Bemerkenswert ist, dass die Handlung des Films ebenfalls 14 Jahre später spielt, das heißt, die Figuren haben ebenfalls einen Zeitsprung erlebt. Außerdem wurden die Pläne für einen dritten und vierten Film noch nicht aufgegeben. Das bedeutet, dass der Regisseur und Produzent volles Vertrauen in den Erfolg haben. Die Schwierigkeit des Drehprozesses lag laut Team in der Location – unter Wasser. Gerüchten zufolge hat er sogar in den Kauf eines Tankers oder U-Boots investiert. Zu den Dimensionen zählen auch die Detailliertheit der Welt, das verrückte technische und physische Training der Schauspieler und die Aufnahmetechnologie. Wird Cameron einen neuen Standard setzen? Wir werden es 2022 sehen.
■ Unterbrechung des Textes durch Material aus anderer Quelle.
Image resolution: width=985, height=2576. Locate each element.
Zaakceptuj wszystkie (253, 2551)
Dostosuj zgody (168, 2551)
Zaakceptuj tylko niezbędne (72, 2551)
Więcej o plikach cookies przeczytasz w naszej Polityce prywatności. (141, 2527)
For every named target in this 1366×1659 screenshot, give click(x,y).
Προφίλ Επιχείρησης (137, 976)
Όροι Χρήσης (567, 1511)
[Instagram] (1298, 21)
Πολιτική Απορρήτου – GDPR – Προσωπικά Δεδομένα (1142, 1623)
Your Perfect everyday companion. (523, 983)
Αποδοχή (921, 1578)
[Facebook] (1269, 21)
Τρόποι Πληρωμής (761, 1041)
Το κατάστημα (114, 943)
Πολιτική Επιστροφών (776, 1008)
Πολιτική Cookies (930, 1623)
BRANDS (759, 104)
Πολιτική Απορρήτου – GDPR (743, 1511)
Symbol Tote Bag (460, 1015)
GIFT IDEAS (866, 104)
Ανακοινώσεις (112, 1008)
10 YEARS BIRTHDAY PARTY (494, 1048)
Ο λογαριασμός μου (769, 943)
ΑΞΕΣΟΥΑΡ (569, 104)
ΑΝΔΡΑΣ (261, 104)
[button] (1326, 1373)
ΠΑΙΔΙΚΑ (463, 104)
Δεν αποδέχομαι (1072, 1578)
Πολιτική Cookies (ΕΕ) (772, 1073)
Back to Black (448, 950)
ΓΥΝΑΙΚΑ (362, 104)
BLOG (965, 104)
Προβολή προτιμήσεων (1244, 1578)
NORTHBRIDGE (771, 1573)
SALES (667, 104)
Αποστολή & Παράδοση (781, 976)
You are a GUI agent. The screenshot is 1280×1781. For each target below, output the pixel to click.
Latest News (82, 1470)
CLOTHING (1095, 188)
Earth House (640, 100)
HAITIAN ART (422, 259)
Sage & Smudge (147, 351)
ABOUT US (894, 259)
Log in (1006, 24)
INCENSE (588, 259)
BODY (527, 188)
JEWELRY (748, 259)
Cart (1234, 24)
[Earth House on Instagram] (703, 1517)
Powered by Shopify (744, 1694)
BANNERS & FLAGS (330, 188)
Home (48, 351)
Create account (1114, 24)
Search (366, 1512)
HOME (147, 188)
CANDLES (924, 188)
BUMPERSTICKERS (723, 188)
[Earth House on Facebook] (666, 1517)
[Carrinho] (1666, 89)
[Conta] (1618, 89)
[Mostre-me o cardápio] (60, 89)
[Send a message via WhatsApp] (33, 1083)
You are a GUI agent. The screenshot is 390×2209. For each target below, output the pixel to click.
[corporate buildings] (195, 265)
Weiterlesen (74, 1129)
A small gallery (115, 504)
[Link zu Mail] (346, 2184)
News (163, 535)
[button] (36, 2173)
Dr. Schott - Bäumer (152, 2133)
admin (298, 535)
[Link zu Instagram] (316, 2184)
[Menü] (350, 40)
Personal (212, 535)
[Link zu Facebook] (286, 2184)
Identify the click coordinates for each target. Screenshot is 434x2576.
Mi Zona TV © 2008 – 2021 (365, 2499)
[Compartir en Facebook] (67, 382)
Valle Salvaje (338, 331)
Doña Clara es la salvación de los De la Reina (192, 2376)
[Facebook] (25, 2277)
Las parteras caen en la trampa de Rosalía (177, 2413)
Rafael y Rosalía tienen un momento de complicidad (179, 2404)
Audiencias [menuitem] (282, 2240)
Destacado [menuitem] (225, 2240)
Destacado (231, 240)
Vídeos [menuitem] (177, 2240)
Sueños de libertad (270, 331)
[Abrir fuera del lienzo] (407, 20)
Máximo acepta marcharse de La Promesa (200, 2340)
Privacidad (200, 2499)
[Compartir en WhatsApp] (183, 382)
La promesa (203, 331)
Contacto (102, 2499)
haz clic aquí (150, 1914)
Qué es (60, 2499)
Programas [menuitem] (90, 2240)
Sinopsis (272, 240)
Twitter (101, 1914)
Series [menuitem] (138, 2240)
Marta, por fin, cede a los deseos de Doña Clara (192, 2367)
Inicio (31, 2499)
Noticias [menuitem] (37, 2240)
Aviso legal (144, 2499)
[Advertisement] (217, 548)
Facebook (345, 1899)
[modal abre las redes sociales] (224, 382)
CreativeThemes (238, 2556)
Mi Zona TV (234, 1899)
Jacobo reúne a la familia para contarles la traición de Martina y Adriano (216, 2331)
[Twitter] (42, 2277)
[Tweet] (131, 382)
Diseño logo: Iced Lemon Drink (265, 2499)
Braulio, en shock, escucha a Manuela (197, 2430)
Weitere Projekte, die aufgrund ihrer Besetzung Beachtung verdienen:
- „The Gray Man“ – alle warten schon lange auf das Erscheinen von Ryan Gosling, Chris Evans, Ana de Armas, Regé-Jean Page und anderen in einem Film. Außerdem planen die Russo-Brüder auf dem Regiestuhl, ein ganzes Universum und eine Reihe von Filmen nach den Büchern zu schaffen, die mit dem Bond-Franchise konkurrieren sollen. Eine interessante Ansage;
- „Knives Out 2“ – neben dem Star des Originals, Daniel Craig, werden Dave Bautista, Edward Norton, Kate Hudson, Ethan Hawke, Kathryn Hahn, Jessica Henwick und andere dabei sein. Man möchte fast sagen, dass es egal ist, wie der neue Fall des gerissenen Detektivs sein wird, wichtig ist, wer dabei ist;
- „The Northman“ – das neue Projekt von Robert Eggers („The Witch“, „The Lighthouse“) besticht durch sein historisches Setting und die Anwesenheit von Stars wie Alexander Skarsgård, Anya Taylor-Joy, Nicole Kidman, Ethan Hawke und Willem Dafoe in der Besetzung. Und auch Björk persönlich wird vorbeischauen!;
- „Killers of the Flower Moon“ – ein Western vom Meister der Thriller Martin Scorsese, der seine beiden Lieblinge Leonardo DiCaprio und Robert De Niro auf der Leinwand vereint. Außerdem erwarten wir John Lithgow, Brendan Fraser und Jesse Plemons. Um das Projekt bewarben sich mehrere Streaming-Dienste, aber am Ende gewann Apple TV+. Mal sehen, was daraus wird.
Und auf welchen Film freut ihr euch am meisten?